I looked around the barn some more. Still nothing. I looked up at the roof. There was a closed hatch on the upper south side, but it might as well not have been there. It was 20 feet above me, well out of reach. Then I faced away from the corpses. I looked in the direction that they had looked before they died. I studied their points of view. That was when I noticed a difference for each of them.
The sheriff and the deputies looked toward the doors. Their heads hung facing the direction of the doors as if Tega’s men were the last things th
ey saw before they died. But the rednecks looked in a different direction. They stared off to the left-hand side and downward. Their bodies swayed in a twisted kind of synchronization.
They virtually stared at the same spot, a huge wooden table.
I rushed over to it. I had hoped that I would find something that was common among rednecks. And I did.
I tossed the table over on its side and jerked up a rug underneath it. I found a loose wooden plank. I pulled it up and saw my salvation.
On the floor was a thick concrete cover that acted like a trapdoor. A short, partially fragmented rope reached out from the top. It was a handle for the door.
I grabbed the cord and pulled. The concrete was heavy, but I managed. The door came up and scraped along the edges of the trapdoor opening.
I peered in and found a small bunker with a crawlspace. The far wall was too dark to tell how far back it went. But I could trace the walls by sight.
It was dark and damp, which was good. The damper the better. I might be safe in there.
I hopped in and pulled the cord behind me and the concrete block slid back into place.
I listened as the fire tore and ripped through the walls of the barn. It hadn’t taken long for the flames to reach the batch of spilled chemicals.
I pulled down on the cord with all of my strength and weight. I wanted to keep the concrete cover closed tight.

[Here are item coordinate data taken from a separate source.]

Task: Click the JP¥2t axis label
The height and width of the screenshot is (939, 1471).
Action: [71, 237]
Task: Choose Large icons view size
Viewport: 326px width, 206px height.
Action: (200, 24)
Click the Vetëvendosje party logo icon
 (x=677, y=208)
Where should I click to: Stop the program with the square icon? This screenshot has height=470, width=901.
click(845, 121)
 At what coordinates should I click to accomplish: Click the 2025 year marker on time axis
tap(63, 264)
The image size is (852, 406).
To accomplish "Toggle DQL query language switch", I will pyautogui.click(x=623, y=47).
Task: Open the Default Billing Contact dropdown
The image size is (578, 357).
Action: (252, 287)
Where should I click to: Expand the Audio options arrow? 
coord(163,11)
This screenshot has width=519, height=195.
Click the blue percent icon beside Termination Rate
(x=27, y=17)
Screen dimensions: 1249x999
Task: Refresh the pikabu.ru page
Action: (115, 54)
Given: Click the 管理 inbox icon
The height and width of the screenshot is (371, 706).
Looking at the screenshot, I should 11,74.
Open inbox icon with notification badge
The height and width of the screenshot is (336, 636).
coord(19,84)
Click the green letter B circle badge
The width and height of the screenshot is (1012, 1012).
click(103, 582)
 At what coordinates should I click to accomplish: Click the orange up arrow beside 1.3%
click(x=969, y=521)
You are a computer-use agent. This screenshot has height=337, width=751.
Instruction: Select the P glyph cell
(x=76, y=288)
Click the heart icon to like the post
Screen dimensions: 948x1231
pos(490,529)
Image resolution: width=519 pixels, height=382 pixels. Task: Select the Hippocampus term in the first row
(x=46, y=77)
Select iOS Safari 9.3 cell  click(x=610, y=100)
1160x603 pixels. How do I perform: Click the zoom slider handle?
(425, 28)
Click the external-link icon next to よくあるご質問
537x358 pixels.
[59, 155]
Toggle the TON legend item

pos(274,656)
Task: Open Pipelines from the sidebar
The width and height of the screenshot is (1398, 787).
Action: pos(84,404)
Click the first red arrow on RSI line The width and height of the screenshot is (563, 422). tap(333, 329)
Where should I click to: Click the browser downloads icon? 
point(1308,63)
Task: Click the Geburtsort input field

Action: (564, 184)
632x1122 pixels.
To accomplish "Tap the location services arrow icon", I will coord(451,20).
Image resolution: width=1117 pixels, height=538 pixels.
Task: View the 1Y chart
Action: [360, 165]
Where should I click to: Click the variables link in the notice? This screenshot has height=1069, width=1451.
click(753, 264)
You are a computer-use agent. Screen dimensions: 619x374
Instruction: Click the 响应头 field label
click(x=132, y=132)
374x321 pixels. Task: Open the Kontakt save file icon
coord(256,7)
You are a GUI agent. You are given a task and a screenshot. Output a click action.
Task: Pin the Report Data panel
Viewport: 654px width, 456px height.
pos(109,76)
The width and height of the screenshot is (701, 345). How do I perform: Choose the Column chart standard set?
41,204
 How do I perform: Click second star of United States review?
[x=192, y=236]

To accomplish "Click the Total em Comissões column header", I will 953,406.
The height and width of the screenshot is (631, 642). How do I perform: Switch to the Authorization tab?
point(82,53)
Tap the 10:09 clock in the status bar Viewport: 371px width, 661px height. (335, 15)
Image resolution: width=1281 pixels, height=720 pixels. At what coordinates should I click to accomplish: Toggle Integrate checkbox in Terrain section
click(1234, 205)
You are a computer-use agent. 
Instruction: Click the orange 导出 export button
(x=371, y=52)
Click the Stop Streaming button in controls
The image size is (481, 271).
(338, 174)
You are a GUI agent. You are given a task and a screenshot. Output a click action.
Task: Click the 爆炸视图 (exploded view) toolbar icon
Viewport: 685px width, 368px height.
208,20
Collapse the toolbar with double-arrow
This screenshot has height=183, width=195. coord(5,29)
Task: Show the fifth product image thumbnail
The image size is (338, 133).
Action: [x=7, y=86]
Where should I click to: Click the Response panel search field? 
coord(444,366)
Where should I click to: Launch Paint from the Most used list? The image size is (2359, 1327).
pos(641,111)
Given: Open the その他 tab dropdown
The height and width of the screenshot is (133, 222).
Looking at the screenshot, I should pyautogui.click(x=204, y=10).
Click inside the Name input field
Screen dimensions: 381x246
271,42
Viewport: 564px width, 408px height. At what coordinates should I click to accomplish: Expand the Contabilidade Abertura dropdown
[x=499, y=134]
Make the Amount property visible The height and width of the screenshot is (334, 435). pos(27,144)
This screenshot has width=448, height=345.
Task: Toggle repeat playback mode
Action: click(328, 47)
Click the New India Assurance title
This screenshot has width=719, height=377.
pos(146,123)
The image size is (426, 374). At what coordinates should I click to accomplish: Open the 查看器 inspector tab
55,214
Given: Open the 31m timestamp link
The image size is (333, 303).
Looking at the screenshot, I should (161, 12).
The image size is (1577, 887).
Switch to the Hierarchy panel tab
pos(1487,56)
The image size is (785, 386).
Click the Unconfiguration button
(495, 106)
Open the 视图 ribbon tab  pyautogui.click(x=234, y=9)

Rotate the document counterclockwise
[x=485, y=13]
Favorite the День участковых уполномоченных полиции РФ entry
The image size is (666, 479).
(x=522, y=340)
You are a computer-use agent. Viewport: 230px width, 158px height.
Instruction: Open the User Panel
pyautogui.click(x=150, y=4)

I heard an explosion. Heat and smoke sprayed through the tiny cracks around the concrete. I hung by the cord a couple of inches off the floor.
My knees were tucked under my body.
The fire had stayed out of the bunker, but the heat grew. It was like being in an oven set to low—hot, but not enough to cook me. Not yet.
I hoped that the explosion would take most of the flames outward, which it did. I’d wait a few minutes and then surface. Tega would be gone by then. But just then the cord snapped under my weight and I fell a few inches. Not a big deal. I rolled and got up on my knees. My head nearly bumped on the ceiling.
Dust from the concrete ceiling sprayed down into the chamber as a second explosion blasted from above.
It sounded louder than before. I hoped that was the last of it.
A tiny row of lights along the bottom back wall flickered to life. Maybe they were automatic. Maybe the tremor from the blast had shaken them on.